The fitted linear regression model demonstrated that SMR was statistically higher for the Delsys electrodes than the ESS electrodes (p < 0.001) for all muscle types, with an average of 27.4 ± 12.9 dB and 14.4 ± 9.4 dB, respectively. There was no trend as to larger or smaller muscles having better SMR. This was not surprising given that the Delsys electrodes are self-contained, while the ESS electrodes required snap leads to connect to the Delsys monitoring system. Similar to SNR, there was no relationship between the time of the test and SMR, meaning that the SMR did not change over time, but there was a relationship between muscles and electrodes, and muscles and tests. The SMR for the dynamic and functional tests were equal to or worse than MVIC SMR depending on the muscle type (p < 0.01). This is consistent with the degree of movement in the respective tests, as the dynamic and functional tests had more overall movement of the upper extremity relative to MVIC. The minimum and maximum SMR for the Delsys electrodes was 0.9 and 60.7 dB respectively, and 0.7 and 39.0 for the ESS electrodes.
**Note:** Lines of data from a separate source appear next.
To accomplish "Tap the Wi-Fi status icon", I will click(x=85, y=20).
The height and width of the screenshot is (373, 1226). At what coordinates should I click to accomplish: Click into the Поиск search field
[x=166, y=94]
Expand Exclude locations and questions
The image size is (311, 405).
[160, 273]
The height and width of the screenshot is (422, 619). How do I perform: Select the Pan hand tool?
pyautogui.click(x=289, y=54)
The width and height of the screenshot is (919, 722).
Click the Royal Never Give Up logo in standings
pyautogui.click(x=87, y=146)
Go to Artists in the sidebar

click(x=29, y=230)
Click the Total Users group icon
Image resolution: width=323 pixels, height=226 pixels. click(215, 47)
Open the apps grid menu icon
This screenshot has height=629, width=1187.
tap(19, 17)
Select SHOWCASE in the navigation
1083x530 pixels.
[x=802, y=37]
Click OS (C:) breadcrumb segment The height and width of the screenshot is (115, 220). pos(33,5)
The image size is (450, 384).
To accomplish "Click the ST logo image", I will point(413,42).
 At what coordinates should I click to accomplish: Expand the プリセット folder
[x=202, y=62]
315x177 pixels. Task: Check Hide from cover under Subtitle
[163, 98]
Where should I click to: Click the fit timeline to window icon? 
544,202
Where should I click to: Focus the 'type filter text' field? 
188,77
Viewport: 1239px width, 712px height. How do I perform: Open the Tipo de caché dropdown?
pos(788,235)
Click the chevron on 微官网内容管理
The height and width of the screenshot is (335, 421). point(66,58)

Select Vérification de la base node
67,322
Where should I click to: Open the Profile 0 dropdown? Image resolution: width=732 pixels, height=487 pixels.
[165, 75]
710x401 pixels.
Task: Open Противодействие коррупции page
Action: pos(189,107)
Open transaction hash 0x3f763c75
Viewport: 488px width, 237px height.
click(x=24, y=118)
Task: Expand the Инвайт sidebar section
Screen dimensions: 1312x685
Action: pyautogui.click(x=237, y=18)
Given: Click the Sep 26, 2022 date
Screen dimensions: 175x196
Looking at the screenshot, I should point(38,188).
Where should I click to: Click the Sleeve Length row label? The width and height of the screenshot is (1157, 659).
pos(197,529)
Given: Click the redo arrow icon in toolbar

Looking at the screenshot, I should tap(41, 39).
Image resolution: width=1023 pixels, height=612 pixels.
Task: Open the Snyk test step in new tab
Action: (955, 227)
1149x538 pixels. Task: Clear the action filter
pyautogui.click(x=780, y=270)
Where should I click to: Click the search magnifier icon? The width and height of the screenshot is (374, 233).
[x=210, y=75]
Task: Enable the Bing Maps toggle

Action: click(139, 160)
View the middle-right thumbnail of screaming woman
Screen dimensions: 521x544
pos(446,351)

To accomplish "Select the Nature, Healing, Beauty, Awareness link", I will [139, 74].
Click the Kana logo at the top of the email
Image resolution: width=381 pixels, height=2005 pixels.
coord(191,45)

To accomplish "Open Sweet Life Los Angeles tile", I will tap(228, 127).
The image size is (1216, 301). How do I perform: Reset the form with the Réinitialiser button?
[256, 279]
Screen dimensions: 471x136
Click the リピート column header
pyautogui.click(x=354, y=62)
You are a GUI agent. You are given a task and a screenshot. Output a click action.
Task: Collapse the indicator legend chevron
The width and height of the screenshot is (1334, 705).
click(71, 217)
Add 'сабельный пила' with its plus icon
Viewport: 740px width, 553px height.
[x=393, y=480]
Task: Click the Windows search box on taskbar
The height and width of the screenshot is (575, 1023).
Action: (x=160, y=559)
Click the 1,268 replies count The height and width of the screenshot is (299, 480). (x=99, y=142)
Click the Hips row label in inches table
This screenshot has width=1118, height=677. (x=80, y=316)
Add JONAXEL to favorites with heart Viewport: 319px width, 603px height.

3.2. Signal Consistency of ESS Electrodes

Skin impedance recorded over the seven-hour and four-day trials indicated stable signals over time from the ESS electrodes (Figure 5). Impedance values decreased for the first two hours before stabilizing for the last five hours at an average of 252 kΩ at 53 Hz and 139 kΩ at 151 Hz (Figure 5a, insert). Of the 20 logarithmically equal intervals from 4 Hz–2000 Hz, these two frequencies were chosen to represent the varying stability of skin impedance since they fall within the 50–150 Hz window reported to encompass the majority of sEMG power [28,44].

Figure 5.

Figure 5

Impedance values measured across seven hours (n = 8 subjects) and across four days (n = 4 subjects). (a) Average impedance magnitudes were taken across each contact point of the electrode (n = 4) over all muscles. The impedance of ESS electrodes decreased for the first two hours before stabilizing for 2–7 h post-application. Impedance at 53 Hz and 151 Hz averaged across eight subjects demonstrate similar trends. (b) Impedance at 53 Hz and 151 Hz for the four subjects across four days demonstrates inter-subject variability in skin impedance over time. Each line represents an individual subject’s impedance.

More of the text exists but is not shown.